## Source passage
----------------------------------------

Saving for a 20% deposit for a property can seem impossible, especially when the median price for a house in Hobart last year was $786,000#

Saving a deposit

Saving for a 20% deposit for a property can seem impossible, especially when the median price for a house in Hobart last year was $786,000# and Tasmanian households are spending on average $1,141* a week on general household living costs.

So, how can the average person save up a home loan deposit, to get a foot on the property ladder?

To be honest, unless you’re lucky enough to get a lotto windfall, it’s not easy but by considering a some different strategies, it can be done.

So let’s look at few things you can do …

Planning

First things, first – start with a budget. Plug all your incomings and outgoings into our handy online budget planner. It’s hard to ignore your financial situation, when it’s there in black and white. If it’s not as cheery as you’d have expected, don’t panic, at least you’ll be able to see exactly where your money is going and make some hard calls about what to do to get back on track.

If the word ‘budget’ makes you want to run and hide, it might be time to start looking at things from another angle.

Why not pay yourself a set amount each time you get paid? To do this you’ll still need to figure out what you spend your money on, so you don’t leave yourself short but once you’ve done this you can set up a regular transfer of what’s ‘left over’ using your internet banking and watch your savings grow.

Start a self-imposed spending ban

It may seem rather drastic to cut out all non-essential shopping for an extended period of time but that’s what more and more people are doing. This type of ‘saving’ is not for everyone. It comes down to really wanting to do it – a bit like a diet – you need willpower and self-control. So if you’re happy to go without a new pair of jeans or restaurant dinners for a year, then go for it or maybe, you could just cut back on your takeaway coffee or bring your lunch to work – whichever way, making a few changes to reduce your spending can only be good for your savings.

Rentvesting

What is rentvesting? The logic goes something like this – you rent a place where you actually want to live and buy in a more affordable suburb and then rent out that property.

----------------------------------------

## Tasks and exercises
1. In the home deposit article, what is rentvesting?
2. Summarize the home deposit article in two sentences.
3. Extend the home deposit article by continuing from its final sentence.

----------------------------------------

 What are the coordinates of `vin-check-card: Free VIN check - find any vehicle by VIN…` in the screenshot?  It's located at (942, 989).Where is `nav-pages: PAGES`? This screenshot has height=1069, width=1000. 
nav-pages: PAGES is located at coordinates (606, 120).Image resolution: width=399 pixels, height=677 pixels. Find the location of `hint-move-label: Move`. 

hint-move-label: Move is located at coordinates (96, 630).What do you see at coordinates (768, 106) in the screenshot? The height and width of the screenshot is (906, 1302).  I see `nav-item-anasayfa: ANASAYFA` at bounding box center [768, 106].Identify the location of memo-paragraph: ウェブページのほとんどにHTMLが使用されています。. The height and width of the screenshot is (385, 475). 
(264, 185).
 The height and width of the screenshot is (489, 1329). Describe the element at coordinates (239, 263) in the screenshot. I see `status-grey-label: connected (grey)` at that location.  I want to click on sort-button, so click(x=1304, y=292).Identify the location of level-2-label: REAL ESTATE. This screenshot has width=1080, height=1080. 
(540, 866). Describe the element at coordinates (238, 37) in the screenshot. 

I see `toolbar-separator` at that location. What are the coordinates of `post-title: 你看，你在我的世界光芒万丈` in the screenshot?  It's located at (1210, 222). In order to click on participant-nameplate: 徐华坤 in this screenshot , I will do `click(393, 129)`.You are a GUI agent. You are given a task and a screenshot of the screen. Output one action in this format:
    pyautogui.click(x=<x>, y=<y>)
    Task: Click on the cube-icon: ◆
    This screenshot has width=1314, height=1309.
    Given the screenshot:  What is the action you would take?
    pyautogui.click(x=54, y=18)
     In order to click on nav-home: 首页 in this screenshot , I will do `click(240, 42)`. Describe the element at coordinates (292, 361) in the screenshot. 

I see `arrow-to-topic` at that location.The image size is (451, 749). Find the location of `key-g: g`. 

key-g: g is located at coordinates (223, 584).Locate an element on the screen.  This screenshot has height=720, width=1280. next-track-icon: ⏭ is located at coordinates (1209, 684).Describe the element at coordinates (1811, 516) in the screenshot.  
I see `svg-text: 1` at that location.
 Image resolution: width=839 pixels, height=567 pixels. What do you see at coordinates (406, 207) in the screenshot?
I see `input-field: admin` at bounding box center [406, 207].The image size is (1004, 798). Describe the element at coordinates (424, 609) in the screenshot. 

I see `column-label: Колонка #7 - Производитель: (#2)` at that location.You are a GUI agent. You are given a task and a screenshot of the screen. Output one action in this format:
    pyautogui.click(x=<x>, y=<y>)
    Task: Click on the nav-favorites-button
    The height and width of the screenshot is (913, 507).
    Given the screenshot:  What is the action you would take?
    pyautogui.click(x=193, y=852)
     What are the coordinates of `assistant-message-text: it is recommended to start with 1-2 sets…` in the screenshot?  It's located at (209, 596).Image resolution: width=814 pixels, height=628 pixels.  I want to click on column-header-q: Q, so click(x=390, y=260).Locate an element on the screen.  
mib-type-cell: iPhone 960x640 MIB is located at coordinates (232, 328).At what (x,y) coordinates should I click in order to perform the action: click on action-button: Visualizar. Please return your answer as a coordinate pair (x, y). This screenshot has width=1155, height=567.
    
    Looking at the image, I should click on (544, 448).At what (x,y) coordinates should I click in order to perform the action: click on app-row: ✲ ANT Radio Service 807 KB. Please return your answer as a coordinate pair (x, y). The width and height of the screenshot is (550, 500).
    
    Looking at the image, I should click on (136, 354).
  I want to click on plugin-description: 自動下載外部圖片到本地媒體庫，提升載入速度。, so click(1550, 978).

----------------------------------------

## Answers in order
1. Renting a place where you want to live while buying in a more affordable suburb and renting that property out.

2. Saving a 20% home deposit is hard given Hobart house prices and Tasmanian household living costs, but it can be done with different strategies. The text suggests starting with a budget or paying yourself a set amount each payday, imposing a spending ban or cutting back on smaller purchases, and rentvesting: renting where you want to live while buying and renting out a property in a more affordable suburb.

3.
In theory, because the property you buy is likely to be cheaper, the deposit you would need in this scenario would be less. Having a lower deposit, means you don’t have to spend years and years saving.

But beware. Rentvesting requires thorough research and planning. As with all big financial commitments, it’s always best to chat with an expert. They’ll help you with work through some of the basics, like "can I really afford it?", and "what are the things to look for in an investment property?".

A Guarantor loan

A guarantor loan can be a great option for getting a foot into the property market.

Guarantors are generally immediate family members who help to secure additional funds by using their own home’s equity or another property they might own to provide security for a portion of your loan amount.

The guarantee can be limited to a specified amount providing peace of mind. It also allows the guarantor’s property to be released when this specified amount has been repaid.

As with any loan there’s some really important things you need to consider before going ahead with one and it can be confusing when researching all your options online.

One of the cool things about Bank of us, is that our call centre is on the North West coast of Tassie and not on the mainland or overseas. So when you need to, you can call us.

So what’s your saving tip?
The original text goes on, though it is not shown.